Nisha M. Nair, graduate student
Department of Epidemiology and Environmental Health

Does the amount of sleep that breast cancer survivors get each night affect their odds of surviving?

A new study led by UB researchers sought to examine the sleep duration and mortality link in a sample of more than 800 breast cancer survivors in Western New York. They report that sleep duration was not associated with death, either from breast cancer or another cause among these women previously diagnosed with breast cancer.

In recent years, scientists have honed in on trying to understand whether sleep plays a role in the progression of cancer, particularly breast cancer. Some studies have reported evidence of an association between the amount of sleep that breast cancer survivors get each night and their risk of dying, either from the cancer or other causes. Researchers believe that sleep duration impacts circadian function in breast cancer survivors, thus potentially influencing disease progression.
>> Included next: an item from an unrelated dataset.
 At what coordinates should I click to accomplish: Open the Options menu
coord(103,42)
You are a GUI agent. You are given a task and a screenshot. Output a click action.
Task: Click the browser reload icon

“Given that evidence of associations of mortality risk were observed for shorter and longer sleep in other studies, we thought we would have seen similar findings,” explains Nisha M. Nair, lead author on the study published Aug. 18 in the journal Cancer Causes & Control.

“However, we also have to keep in mind that there were some differences between our study and those studies, including differences in the study populations and the way the different studies categorized sleep duration,” says Nair, a graduate student in the Department of Epidemiology and Environmental Health, School of Public Health and Health Professions.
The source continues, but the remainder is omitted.